Consigne
Relevez toutes les lignes ci-dessous qui contiennent la chaîne "field", en tenant compte de la casse.
==*==
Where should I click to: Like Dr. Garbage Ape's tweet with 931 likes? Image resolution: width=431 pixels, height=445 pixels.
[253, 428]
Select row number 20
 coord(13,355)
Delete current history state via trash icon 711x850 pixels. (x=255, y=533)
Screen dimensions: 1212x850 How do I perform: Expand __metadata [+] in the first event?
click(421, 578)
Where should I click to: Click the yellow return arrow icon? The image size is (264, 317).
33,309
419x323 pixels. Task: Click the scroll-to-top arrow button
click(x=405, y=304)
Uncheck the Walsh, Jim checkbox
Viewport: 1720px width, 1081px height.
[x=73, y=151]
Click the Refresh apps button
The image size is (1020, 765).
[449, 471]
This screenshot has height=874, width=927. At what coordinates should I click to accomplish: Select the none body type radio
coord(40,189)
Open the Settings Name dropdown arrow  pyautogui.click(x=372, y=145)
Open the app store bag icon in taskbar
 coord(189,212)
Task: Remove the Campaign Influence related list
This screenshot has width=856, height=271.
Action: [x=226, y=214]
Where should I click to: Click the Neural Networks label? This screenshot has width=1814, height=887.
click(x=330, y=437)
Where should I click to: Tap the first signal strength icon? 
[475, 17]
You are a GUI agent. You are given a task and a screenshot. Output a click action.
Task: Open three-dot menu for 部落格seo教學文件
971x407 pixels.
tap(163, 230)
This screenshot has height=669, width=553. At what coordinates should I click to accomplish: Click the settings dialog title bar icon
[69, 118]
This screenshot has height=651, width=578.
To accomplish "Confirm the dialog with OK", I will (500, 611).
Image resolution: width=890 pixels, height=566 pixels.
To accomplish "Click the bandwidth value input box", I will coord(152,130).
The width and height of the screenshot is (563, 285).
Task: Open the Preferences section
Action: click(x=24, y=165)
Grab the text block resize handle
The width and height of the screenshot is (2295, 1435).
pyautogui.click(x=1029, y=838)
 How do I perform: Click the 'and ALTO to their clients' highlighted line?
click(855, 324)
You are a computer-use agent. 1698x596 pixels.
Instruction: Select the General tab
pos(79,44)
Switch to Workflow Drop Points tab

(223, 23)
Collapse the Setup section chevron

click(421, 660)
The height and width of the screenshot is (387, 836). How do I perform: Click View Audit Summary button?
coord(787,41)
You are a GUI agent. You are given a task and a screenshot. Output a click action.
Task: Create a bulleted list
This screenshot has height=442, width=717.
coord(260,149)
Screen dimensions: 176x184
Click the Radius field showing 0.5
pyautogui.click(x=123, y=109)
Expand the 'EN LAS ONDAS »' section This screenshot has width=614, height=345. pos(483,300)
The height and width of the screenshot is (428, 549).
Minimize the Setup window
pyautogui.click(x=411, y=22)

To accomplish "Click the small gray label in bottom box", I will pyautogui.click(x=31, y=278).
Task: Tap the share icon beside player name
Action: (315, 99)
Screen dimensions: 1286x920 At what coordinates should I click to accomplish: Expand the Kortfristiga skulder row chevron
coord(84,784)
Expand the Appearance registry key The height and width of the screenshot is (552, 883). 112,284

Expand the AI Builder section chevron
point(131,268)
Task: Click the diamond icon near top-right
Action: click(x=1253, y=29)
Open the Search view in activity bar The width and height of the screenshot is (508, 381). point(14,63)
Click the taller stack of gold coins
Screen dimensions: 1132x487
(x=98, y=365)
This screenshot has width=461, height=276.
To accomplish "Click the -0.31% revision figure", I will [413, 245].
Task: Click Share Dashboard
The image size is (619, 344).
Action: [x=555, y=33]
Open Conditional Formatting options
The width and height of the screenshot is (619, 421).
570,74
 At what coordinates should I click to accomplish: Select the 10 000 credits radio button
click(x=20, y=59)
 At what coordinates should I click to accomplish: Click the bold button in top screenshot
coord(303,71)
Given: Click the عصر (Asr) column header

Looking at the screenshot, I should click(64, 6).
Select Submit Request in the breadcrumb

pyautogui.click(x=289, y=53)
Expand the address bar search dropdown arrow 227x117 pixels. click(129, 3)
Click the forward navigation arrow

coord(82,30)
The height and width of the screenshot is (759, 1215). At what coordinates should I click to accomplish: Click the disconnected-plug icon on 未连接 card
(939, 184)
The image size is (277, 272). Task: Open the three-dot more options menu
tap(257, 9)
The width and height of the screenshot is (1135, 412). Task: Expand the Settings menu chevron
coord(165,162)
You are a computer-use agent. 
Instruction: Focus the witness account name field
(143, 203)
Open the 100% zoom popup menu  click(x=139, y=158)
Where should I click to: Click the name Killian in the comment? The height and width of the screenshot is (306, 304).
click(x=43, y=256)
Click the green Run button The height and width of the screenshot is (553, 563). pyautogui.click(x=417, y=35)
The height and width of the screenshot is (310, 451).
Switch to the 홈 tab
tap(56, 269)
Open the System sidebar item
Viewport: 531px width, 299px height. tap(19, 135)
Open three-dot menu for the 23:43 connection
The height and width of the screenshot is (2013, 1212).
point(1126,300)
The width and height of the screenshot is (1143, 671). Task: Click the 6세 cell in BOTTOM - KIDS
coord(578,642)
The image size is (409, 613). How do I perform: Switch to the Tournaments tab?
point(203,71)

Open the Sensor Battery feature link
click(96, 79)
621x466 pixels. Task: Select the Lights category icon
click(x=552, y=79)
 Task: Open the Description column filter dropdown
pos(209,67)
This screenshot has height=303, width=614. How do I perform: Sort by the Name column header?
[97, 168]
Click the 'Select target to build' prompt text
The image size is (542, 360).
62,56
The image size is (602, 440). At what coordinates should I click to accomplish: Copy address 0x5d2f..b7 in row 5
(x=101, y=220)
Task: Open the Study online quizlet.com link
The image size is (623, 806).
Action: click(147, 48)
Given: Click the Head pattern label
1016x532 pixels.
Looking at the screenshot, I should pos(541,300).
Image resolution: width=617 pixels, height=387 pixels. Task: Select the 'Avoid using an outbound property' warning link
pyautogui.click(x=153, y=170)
==*==
Solution
Click the Radius field showing 0.5
Instruction: Focus the witness account name field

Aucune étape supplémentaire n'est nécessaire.